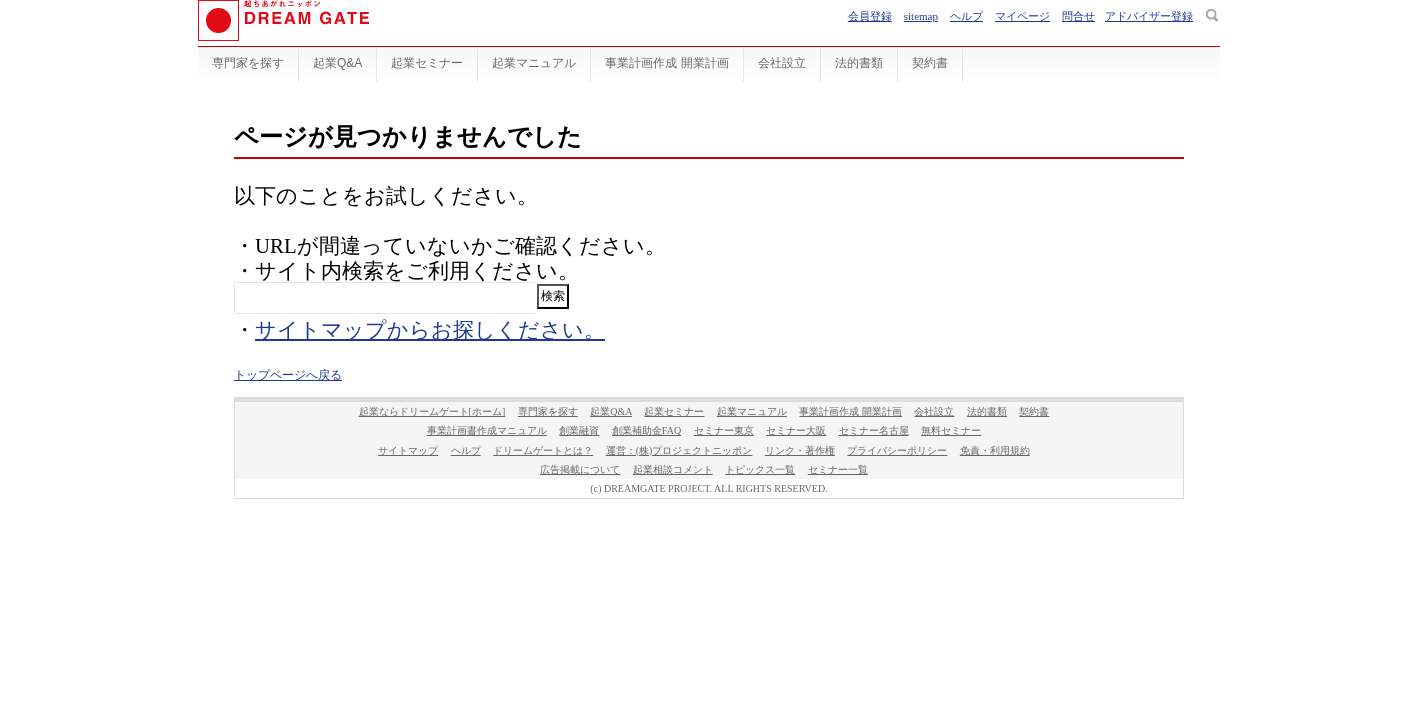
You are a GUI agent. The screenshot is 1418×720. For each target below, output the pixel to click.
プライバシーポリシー (897, 450)
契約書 (930, 63)
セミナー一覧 (838, 469)
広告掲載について (580, 469)
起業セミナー (427, 63)
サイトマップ (408, 450)
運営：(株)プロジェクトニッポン (679, 450)
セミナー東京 (724, 430)
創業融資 (579, 430)
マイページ (1022, 16)
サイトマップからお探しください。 (430, 329)
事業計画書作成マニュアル (487, 430)
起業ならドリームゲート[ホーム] (432, 411)
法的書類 (859, 63)
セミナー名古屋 (874, 430)
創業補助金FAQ (646, 430)
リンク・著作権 (800, 450)
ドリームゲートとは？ (543, 450)
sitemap (921, 16)
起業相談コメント (673, 469)
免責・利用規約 (995, 450)
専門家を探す (248, 63)
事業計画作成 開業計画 (666, 63)
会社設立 (782, 63)
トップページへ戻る (288, 375)
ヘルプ (966, 16)
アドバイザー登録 (1149, 16)
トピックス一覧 (760, 469)
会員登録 (870, 16)
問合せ (1078, 16)
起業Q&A (337, 63)
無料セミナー (951, 430)
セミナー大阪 (796, 430)
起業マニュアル (534, 63)
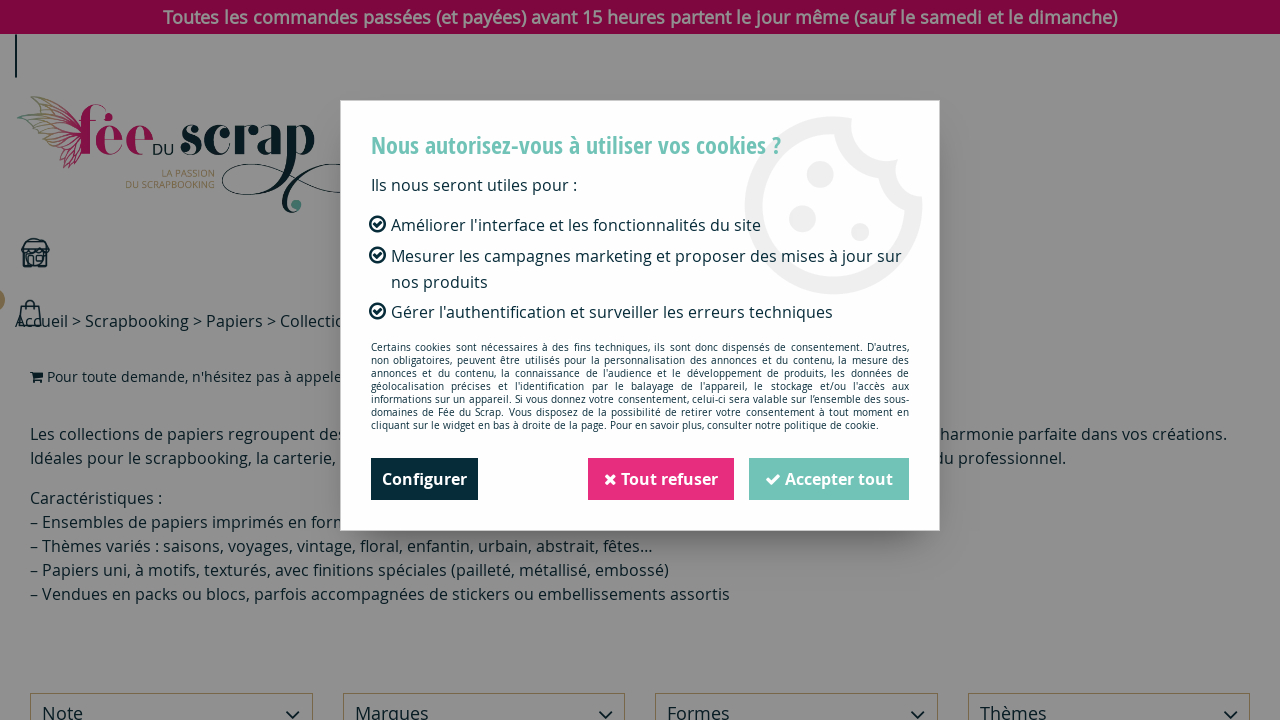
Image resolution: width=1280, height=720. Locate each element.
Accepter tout (829, 479)
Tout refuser (661, 479)
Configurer (424, 479)
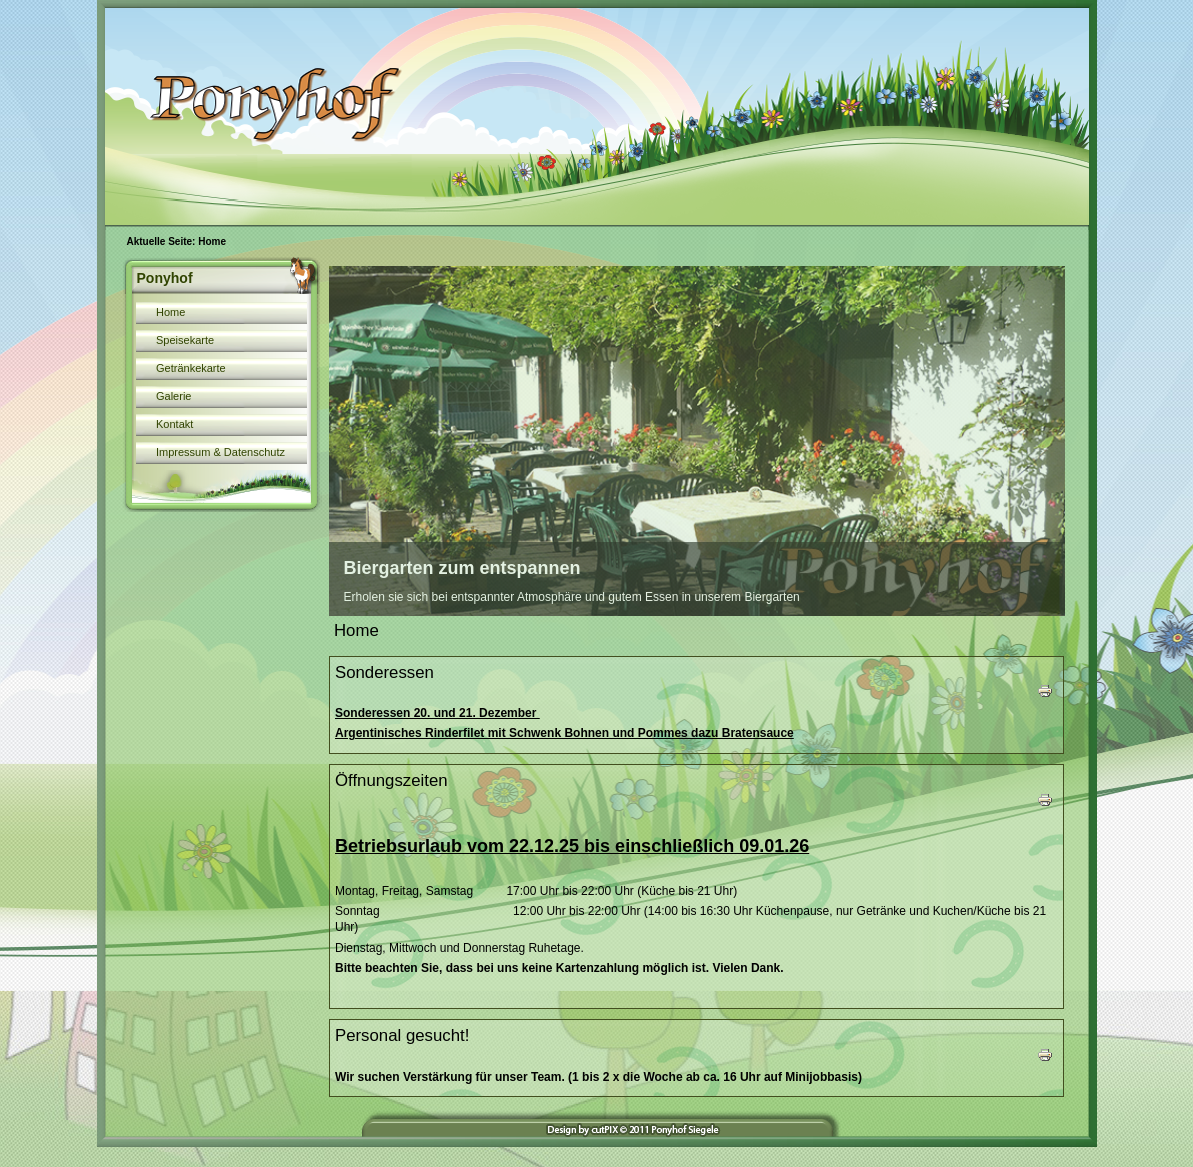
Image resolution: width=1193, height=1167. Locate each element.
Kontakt (174, 424)
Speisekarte (185, 340)
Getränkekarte (191, 368)
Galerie (173, 396)
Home (170, 312)
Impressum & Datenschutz (220, 452)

---*---

Reproduce every line from the line with "サイトマップ (408, 450)" to the line with "ドリームゲートとは？ (543, 450)", both included, keeping each request as it is. Multiply each coordinate in the answers by 0.4 and round it to a whole number, with halves rounded up.

» Task output
サイトマップ (163, 180)
運営：(株)プロジェクトニッポン (272, 180)
セミナー東京 (290, 172)
創業融資 (232, 172)
マイページ (409, 6)
サイトマップからお探しください。 (172, 132)
事業計画書作成マニュアル (195, 172)
起業ならドリームゲート[ホーム] (173, 164)
法的書類 (344, 25)
セミナー名古屋 (350, 172)
創業補助金FAQ (258, 172)
リンク・著作権 (320, 180)
ドリームゲートとは？ (217, 180)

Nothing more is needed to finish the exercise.